[DATA UNDER STUDY Boundary: Start]
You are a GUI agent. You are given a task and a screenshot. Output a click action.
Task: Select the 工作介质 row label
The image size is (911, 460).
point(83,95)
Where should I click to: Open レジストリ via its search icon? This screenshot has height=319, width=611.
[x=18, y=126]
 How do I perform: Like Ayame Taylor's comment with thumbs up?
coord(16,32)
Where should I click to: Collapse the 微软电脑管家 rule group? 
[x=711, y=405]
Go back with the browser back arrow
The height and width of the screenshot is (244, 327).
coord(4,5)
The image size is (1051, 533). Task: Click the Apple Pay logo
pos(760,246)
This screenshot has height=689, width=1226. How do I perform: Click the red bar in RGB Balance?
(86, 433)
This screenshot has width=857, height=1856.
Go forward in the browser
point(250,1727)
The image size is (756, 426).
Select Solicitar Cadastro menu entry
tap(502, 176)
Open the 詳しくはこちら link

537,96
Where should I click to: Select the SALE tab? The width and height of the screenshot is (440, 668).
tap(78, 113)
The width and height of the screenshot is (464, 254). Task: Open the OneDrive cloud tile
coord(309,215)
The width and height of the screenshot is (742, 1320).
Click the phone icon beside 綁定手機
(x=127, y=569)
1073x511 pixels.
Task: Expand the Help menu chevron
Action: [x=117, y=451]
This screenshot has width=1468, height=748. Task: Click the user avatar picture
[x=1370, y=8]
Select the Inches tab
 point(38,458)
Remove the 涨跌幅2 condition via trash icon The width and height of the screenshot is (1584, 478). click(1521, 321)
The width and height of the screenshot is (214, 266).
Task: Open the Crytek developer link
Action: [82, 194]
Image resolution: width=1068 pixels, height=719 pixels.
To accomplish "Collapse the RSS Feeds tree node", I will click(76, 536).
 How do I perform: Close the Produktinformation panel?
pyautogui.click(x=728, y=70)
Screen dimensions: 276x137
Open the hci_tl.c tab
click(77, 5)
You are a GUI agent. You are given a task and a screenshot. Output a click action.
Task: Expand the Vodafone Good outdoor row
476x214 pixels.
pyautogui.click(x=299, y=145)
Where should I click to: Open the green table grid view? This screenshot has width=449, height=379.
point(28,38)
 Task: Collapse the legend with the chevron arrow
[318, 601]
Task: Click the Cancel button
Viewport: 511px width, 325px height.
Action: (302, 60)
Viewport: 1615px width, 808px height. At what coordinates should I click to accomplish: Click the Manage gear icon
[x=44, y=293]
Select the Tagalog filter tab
[DATA UNDER STUDY Boundary: End]
▶ [TASK DIRECTIONS]
Every record above should be written out exactly.

▶ [ANSWER FOR THE TASK]
You are a GUI agent. You are given a task and a screenshot. Output a click action.
Task: Select the 工作介质 row label
The image size is (911, 460).
point(83,95)
Where should I click to: Open レジストリ via its search icon? This screenshot has height=319, width=611.
[x=18, y=126]
 How do I perform: Like Ayame Taylor's comment with thumbs up?
coord(16,32)
Where should I click to: Collapse the 微软电脑管家 rule group? 
[x=711, y=405]
Go back with the browser back arrow
The height and width of the screenshot is (244, 327).
coord(4,5)
The image size is (1051, 533). Task: Click the Apple Pay logo
pos(760,246)
This screenshot has height=689, width=1226. How do I perform: Click the red bar in RGB Balance?
(86, 433)
This screenshot has width=857, height=1856.
Go forward in the browser
point(250,1727)
The image size is (756, 426).
Select Solicitar Cadastro menu entry
tap(502, 176)
Open the 詳しくはこちら link

537,96
Where should I click to: Select the SALE tab? The width and height of the screenshot is (440, 668).
tap(78, 113)
The width and height of the screenshot is (464, 254). Task: Open the OneDrive cloud tile
coord(309,215)
The width and height of the screenshot is (742, 1320).
Click the phone icon beside 綁定手機
(x=127, y=569)
1073x511 pixels.
Task: Expand the Help menu chevron
Action: [x=117, y=451]
This screenshot has width=1468, height=748. Task: Click the user avatar picture
[x=1370, y=8]
Select the Inches tab
 point(38,458)
Remove the 涨跌幅2 condition via trash icon The width and height of the screenshot is (1584, 478). click(1521, 321)
The width and height of the screenshot is (214, 266).
Task: Open the Crytek developer link
Action: [82, 194]
Image resolution: width=1068 pixels, height=719 pixels.
To accomplish "Collapse the RSS Feeds tree node", I will click(76, 536).
 How do I perform: Close the Produktinformation panel?
pyautogui.click(x=728, y=70)
Screen dimensions: 276x137
Open the hci_tl.c tab
click(77, 5)
You are a GUI agent. You are given a task and a screenshot. Output a click action.
Task: Expand the Vodafone Good outdoor row
476x214 pixels.
pyautogui.click(x=299, y=145)
Where should I click to: Open the green table grid view? This screenshot has width=449, height=379.
point(28,38)
 Task: Collapse the legend with the chevron arrow
[318, 601]
Task: Click the Cancel button
Viewport: 511px width, 325px height.
Action: (302, 60)
Viewport: 1615px width, 808px height. At what coordinates should I click to accomplish: Click the Manage gear icon
[x=44, y=293]
Select the Tagalog filter tab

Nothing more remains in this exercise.